Wednesday, March 11, 2015

Prehistoric European Quick Hits

* The prehistoric record of tsunamis in Southwest Iberia helps to explain the archaeological record and suggests a possible Iberian tsunami as the source of the Atlantis myth.

* Maju notes the availability of a new collection of papers regarding the early Balkan Neolithic.  The was a launching pad from which much of the process of bringing farming and herding to Europe originated and in turn provides a way to discern its sources in turn.

* Bell Beaker blogger notes a polemic arguing that the Iberian expansion theory of Bell Beaker expansion isn't necessarily as strong, vis-a-vis a central European origin and dispersal in light of the archaeological evidence as has frequently been asserted.  The paper is thin on evidence, looking mostly to dates of Central European cemeteries without detailed discussion, and reinterpreting existing evidence, neither of which are powerful when going up against a prevailing paradigm in the field.  But, it does not mention evidence from the European Y-DNA R1b phylogeny that does tend to support a central European origin and makes the arguments there worth examining more closely.

* Bell Beaker blogger also continues to explore the links between ancient beer brewing and mystical or magic lore in prehistoric Europe, with a linguistic slant.

* Another intriguing Bell Beaker blogger post explores the potential roots of European pottery traditions in the far East and Jomon pottery traditions and links it to Y-DNA R expansion.

* And, Bell Beaker blogger also has a nice post on trade across the Strait of Gibraltar, before and after the Bell Beaker period, in goods like ivory and ostrich egg shells.

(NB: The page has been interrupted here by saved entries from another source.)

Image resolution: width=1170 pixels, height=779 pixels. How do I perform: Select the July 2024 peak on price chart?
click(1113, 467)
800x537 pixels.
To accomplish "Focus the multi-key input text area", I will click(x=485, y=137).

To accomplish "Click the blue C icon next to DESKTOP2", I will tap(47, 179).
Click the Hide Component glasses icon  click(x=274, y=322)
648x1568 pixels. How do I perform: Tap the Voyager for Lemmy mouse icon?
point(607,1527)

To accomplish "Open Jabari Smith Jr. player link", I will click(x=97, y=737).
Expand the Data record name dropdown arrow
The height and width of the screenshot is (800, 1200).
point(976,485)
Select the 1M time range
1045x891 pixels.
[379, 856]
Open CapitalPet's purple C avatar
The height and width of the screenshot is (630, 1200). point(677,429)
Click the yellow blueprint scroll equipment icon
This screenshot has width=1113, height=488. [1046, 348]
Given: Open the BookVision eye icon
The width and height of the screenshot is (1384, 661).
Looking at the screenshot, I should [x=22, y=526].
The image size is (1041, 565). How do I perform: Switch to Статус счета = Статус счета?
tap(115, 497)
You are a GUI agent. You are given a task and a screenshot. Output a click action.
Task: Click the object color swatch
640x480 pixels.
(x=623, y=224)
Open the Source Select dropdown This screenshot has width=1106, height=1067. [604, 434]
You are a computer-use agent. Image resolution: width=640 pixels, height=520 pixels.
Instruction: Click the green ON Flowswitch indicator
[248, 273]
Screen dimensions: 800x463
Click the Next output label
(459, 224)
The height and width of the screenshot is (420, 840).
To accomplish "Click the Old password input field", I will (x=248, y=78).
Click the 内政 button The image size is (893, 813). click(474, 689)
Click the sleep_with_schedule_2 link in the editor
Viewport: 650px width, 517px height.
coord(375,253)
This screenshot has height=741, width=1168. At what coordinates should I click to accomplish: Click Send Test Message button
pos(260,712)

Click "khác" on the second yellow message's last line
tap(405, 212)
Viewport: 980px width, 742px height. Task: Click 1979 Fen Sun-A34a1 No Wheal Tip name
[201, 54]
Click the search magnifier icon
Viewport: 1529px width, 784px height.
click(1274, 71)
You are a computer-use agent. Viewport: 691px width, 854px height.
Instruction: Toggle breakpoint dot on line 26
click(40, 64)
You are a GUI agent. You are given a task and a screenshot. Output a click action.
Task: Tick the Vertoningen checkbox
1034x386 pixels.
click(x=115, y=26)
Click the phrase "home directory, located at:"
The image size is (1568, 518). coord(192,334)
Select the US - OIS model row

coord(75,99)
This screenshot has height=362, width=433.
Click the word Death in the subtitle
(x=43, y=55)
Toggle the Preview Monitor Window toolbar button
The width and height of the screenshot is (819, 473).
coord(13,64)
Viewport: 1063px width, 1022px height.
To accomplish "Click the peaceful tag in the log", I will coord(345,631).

* Dienekes' Anthropology blog has picked up on a paper also discussed at Marginal Revolution (where I commented noting various adjustments that could be made to obtain a more accurate measurment) making back of napkin estimates of the potential genetic impact of capital punishment from 1500-1750 CE on the murder rate in Britain.  The murder rate fell tenfold in that period which also experienced many executions.

* Another paper notes at the same blog discusses the arrival of wheat in Britain thousands of years before farming commenced there.

* And, Dienekes comes to some conclusions from his own analysis of Armenian genetics.

* Scandinavian rock art suggests that ancient Swedes may have personally gone all the way to Cyprus to trade copper and tin for amber without a middle man in the Bronze Age.

* Eurogenes notes the important discovery of ancient Y-DNA R1a1 paired with mtDNA H in NW Russian towards Finland in hunter gatherer populations from ca. 4000 BCE.  This is one of several new ancient data points (another being the paper discussed here) that really reinforce the theory that Y-DNA R1a1 paired with mtDNA H in Europe arrived with Indo-Europeans from NW Russia as part of the Corded Ware culture in the Copper Age, and that R1b in Europe paired with mtDNA H might derive in the same period from further South around the Pontic-Caspian Steppe.  The autosomal data from the Pontic-Caspian steppe is a good fit for a major component (perhaps 75% replacement in Central Europe) of Europe's DNA.

* Eurogenes also discusses a new linguistics paper on a European steppe origin for the Indo-European languages.